++++ RECORD EXTRACTS ++++
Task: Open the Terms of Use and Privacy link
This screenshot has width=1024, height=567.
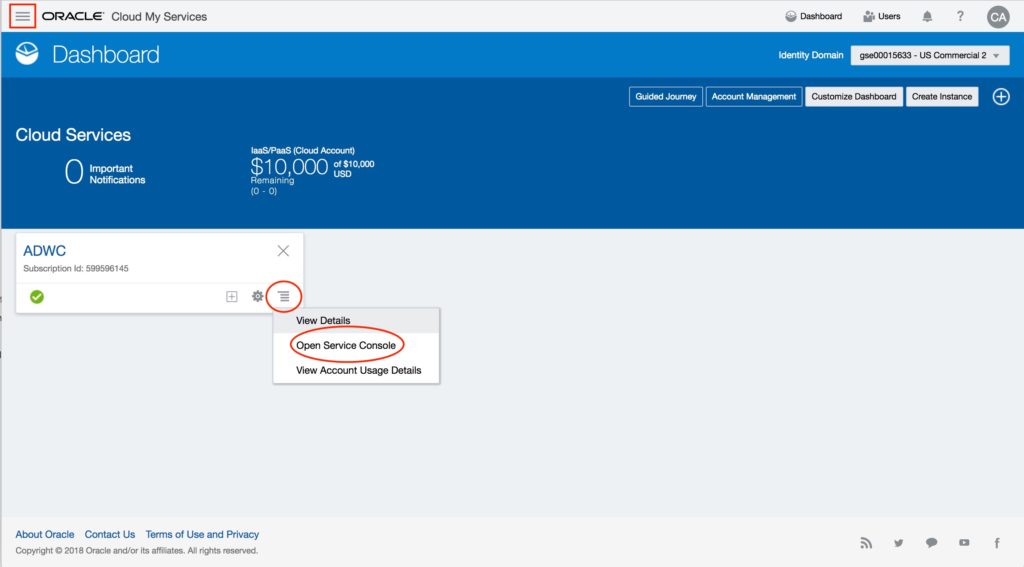Action: coord(202,535)
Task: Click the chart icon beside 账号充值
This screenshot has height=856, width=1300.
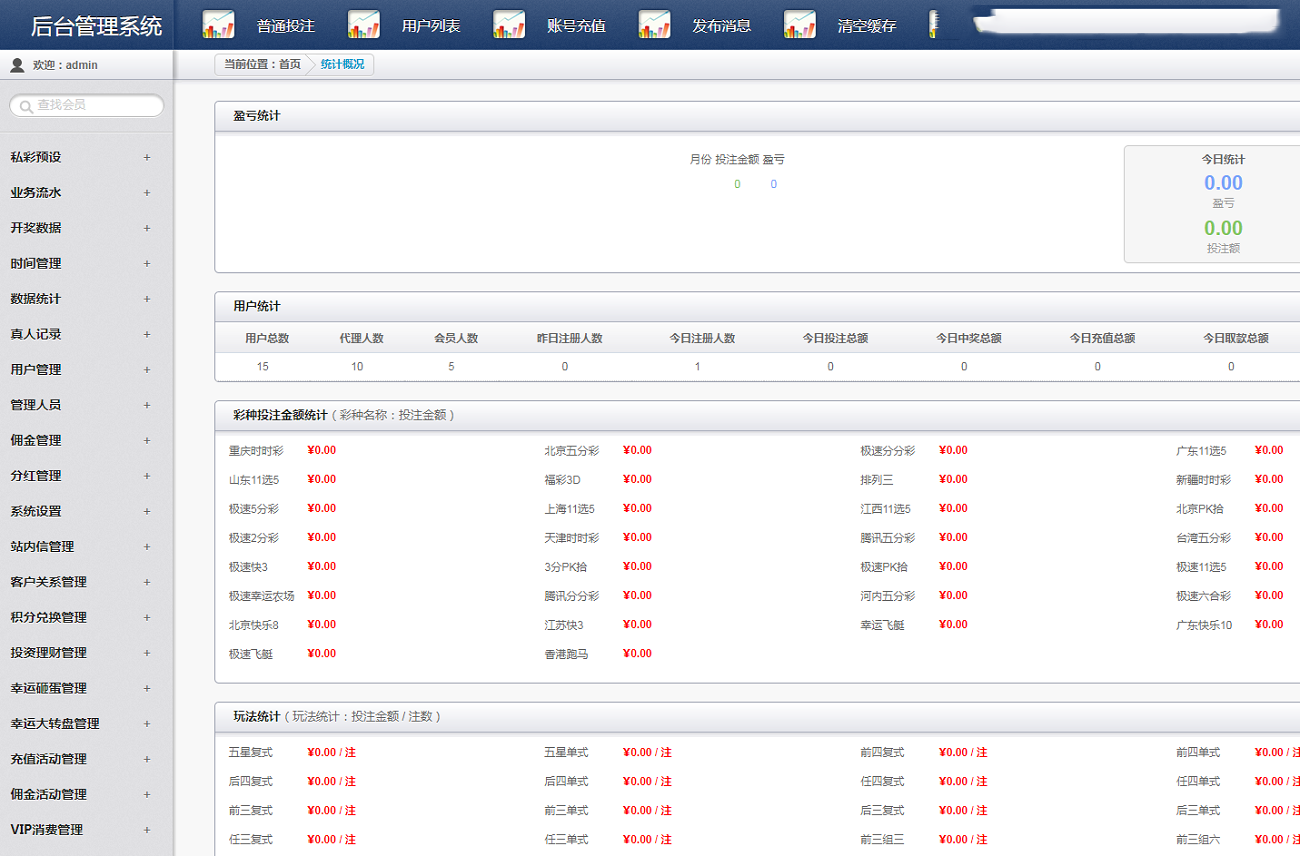Action: click(x=509, y=25)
++++
§ TO DO: Every line with the word "Task" in it should be copied from the listing above.

§ COMPLETED EXERCISE:
Task: Open the Terms of Use and Privacy link
Task: Click the chart icon beside 账号充值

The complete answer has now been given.